Member of the Pennsylvania House of Representatives from the Delaware County district
- In office 1888 – December 1, 1889
- In office 1881–1882

Personal details
- Born: Isaac Price Garrett August 4, 1844 Stanton, Delaware, U.S.
- Died: February 19, 1923 (aged 78) Lansdowne, Pennsylvania, U.S.
- Resting place: Friends Southwestern Burial Ground Upper Darby Township, Pennsylvania, U.S.
- Party: Republican
- Spouse: Sarah Emlen Bell ​(m. 1868)​
- Children: 3
- Relatives: William Garrett
- Occupation: Politician; farmer;

= Isaac P. Garrett =

American politician (1844–1923)

Isaac Price Garrett (August 4, 1844 – February 19, 1923) was an American politician from Pennsylvania. He served as a member of the Pennsylvania House of Representatives, representing Delaware County from 1881 to 1882 and from 1888 to 1889.

==Early life==
Isaac Price Garrett was born on August 4, 1844, in Stanton, Delaware, to Mary (née Haines) and Benjamin Garrett. He was named after his uncle. He was descended from William Garrett, a member of the Pennsylvania Colonial Assembly. At the age of five, he moved to Lansdowne, Pennsylvania, to live with his uncle. He attended Westtown Academy.

==Career==
Garrett served as a member of the board of directors of Upper Darby Township, Pennsylvania, for 23 years. He was president of the board of directors for 15 years. He was delegate to the Delaware County Republican Convention.
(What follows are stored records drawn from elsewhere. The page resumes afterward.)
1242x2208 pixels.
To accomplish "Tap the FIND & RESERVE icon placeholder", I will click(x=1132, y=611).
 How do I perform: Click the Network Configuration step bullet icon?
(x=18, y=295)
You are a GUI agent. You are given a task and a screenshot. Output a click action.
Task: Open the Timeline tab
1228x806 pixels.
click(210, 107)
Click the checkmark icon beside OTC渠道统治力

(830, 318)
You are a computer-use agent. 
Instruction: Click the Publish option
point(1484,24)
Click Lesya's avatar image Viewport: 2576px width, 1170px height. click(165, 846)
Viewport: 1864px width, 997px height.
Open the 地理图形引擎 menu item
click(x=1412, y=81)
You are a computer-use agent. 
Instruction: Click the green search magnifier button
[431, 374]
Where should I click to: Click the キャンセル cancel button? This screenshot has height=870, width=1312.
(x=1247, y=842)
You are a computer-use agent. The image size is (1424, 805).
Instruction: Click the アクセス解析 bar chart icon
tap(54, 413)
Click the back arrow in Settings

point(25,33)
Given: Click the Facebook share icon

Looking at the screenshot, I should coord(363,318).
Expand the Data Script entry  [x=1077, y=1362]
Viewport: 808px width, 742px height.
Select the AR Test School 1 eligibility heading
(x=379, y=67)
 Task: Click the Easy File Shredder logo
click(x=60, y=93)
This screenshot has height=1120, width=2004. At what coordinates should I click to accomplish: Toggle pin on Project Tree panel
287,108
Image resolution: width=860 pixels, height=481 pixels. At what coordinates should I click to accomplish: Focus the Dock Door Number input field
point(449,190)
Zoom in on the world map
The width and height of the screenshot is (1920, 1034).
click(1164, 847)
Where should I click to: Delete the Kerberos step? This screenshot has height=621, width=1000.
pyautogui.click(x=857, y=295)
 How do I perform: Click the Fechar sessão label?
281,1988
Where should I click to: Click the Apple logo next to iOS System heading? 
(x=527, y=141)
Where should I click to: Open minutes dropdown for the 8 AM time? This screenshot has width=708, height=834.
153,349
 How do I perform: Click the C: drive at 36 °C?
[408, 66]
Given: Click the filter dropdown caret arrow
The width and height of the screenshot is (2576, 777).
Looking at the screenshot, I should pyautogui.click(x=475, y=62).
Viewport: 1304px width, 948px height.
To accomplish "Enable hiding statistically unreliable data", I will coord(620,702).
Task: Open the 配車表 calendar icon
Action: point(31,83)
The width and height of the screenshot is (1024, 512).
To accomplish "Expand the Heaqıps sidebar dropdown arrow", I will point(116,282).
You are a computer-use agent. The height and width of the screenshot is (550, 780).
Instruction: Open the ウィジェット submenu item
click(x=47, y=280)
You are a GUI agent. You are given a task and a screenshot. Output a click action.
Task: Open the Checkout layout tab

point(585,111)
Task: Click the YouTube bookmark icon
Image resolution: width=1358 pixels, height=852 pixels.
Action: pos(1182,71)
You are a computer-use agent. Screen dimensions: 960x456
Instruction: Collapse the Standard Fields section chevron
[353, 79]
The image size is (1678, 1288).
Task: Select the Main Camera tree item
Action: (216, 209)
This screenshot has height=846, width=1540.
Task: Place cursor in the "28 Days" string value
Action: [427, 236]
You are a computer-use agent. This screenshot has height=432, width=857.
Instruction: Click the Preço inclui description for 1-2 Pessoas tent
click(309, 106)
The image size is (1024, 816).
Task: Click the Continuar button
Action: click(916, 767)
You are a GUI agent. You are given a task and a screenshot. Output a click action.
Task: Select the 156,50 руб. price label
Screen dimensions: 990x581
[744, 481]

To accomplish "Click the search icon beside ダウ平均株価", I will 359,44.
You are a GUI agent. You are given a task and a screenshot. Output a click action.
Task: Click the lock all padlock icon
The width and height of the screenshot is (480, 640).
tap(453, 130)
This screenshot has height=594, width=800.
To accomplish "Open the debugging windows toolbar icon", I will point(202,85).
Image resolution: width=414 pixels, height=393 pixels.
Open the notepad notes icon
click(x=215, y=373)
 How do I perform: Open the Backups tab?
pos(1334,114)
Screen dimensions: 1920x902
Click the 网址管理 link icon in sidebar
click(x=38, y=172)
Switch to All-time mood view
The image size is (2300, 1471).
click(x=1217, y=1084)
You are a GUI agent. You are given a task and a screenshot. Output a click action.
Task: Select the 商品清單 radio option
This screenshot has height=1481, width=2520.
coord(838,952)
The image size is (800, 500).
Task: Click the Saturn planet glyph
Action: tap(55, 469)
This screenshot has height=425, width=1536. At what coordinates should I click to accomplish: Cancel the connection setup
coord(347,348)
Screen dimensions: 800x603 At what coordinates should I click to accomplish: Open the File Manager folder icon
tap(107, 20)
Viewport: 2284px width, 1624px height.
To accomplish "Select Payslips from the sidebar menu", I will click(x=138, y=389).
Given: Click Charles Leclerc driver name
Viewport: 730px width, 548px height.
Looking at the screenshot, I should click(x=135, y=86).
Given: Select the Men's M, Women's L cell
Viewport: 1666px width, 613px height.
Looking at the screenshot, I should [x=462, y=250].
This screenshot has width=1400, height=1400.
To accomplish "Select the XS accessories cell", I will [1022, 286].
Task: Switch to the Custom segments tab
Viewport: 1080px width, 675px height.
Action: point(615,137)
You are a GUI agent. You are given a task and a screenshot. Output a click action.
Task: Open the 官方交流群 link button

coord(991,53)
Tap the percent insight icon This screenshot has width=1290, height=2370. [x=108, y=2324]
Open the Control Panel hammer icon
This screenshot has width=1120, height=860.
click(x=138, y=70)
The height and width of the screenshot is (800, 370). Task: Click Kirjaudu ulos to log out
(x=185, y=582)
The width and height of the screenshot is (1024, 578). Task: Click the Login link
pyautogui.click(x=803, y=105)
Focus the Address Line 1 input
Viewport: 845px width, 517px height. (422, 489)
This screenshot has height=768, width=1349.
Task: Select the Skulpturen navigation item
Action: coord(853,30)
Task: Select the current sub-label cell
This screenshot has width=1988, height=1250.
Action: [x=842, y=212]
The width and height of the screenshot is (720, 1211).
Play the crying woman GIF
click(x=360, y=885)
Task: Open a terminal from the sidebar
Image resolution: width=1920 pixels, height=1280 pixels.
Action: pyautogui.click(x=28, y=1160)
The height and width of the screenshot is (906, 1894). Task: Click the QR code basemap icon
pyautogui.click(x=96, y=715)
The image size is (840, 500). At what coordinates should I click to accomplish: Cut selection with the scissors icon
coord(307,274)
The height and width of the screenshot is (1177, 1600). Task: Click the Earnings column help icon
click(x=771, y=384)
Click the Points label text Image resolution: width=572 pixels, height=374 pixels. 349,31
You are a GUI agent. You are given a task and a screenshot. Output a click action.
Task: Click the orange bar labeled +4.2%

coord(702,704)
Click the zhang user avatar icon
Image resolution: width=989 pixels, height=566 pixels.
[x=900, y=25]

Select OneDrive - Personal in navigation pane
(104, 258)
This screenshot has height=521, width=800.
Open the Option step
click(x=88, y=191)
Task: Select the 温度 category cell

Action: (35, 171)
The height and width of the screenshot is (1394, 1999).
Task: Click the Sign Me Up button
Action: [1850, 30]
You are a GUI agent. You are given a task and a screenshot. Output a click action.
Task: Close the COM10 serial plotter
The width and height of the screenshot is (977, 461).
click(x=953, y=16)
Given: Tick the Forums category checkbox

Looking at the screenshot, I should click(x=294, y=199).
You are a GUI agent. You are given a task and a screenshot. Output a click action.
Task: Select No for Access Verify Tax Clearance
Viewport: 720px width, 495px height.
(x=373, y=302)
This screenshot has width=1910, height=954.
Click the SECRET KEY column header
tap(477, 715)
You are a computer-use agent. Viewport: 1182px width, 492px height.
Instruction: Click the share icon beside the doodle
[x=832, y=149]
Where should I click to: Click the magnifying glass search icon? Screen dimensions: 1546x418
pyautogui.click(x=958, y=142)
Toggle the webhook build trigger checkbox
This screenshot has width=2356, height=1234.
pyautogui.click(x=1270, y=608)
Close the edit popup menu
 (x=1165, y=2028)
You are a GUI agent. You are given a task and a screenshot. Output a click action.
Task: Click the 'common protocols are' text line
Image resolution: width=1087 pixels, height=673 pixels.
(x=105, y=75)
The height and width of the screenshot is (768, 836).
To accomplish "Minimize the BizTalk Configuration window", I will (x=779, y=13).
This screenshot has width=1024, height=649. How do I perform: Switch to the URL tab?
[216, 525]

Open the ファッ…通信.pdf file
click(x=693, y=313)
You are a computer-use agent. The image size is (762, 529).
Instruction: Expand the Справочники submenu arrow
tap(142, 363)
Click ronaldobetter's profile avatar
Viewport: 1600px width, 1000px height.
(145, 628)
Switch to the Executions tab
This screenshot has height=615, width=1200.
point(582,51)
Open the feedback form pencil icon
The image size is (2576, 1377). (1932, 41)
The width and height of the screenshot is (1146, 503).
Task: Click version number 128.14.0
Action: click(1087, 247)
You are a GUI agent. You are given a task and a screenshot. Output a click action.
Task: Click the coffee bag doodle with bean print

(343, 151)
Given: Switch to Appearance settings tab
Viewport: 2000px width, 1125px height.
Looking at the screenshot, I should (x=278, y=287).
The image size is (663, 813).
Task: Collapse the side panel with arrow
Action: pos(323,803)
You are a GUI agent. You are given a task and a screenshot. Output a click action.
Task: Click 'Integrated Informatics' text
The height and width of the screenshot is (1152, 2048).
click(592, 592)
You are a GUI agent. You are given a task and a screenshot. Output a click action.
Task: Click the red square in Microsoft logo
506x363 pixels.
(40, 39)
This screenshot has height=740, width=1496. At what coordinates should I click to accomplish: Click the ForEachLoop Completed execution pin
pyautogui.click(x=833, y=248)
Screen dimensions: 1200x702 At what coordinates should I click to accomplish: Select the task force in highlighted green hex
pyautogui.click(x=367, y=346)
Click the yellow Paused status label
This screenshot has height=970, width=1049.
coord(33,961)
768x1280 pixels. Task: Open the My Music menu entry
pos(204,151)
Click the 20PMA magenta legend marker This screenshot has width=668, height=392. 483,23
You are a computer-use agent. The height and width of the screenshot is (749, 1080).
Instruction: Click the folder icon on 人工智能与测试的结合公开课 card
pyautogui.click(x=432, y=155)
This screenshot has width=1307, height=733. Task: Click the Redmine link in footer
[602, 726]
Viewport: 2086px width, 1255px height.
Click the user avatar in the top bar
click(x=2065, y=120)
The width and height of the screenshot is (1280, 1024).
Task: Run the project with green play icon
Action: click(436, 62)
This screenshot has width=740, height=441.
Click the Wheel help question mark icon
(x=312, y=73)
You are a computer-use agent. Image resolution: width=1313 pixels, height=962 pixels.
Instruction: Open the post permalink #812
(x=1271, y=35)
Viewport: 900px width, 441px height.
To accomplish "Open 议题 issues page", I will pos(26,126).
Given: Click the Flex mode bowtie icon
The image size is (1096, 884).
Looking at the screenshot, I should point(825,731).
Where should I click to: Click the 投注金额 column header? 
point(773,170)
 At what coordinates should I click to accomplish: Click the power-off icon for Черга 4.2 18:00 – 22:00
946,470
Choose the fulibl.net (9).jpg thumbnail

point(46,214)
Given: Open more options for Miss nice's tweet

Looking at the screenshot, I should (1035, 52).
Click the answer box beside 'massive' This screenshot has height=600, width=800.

He was supervisor of Upper Darby Township from 1876 to 1881. He was elected in a special election as a Republican to the Pennsylvania House of Representatives, representing Delaware County on October 27, 1881. He served from 1881 to 1882 and lost the election in 1882. He was elected again and served from 1888 to his resignation on December 1, 1889.

Garrett was a farmer until 1889. He was appointed as cashier of the United States Customs Service in Philadelphia in 1889. He served in that role until 1894. He then worked in insurance in Philadelphia until 1897. He was appointed postmaster of Lansdowne by President William McKinley on July 7, 1897. He was appointed again by President Theodore Roosevelt on January 13, 1902. He continued in the role until 1914 and served in the role again from 1921 to 1923. He was trustee of the Lansdowne Public Library from 1895 to his death, excluding one year.

==Personal life==
Garrett married Sarah Emlen Bell, daughter of Chalkley Bell, of Bloomington, Illinois, on November 12, 1868. They had three children, Annie Emlen, Charles Taylor and Samuel Emlen.

Garrett died of pneumonia on February 19, 1923, at his 118 North Lansdowne Avenue home in Lansdowne. He was interred at Friends Southwestern Burial Ground in Upper Darby Township.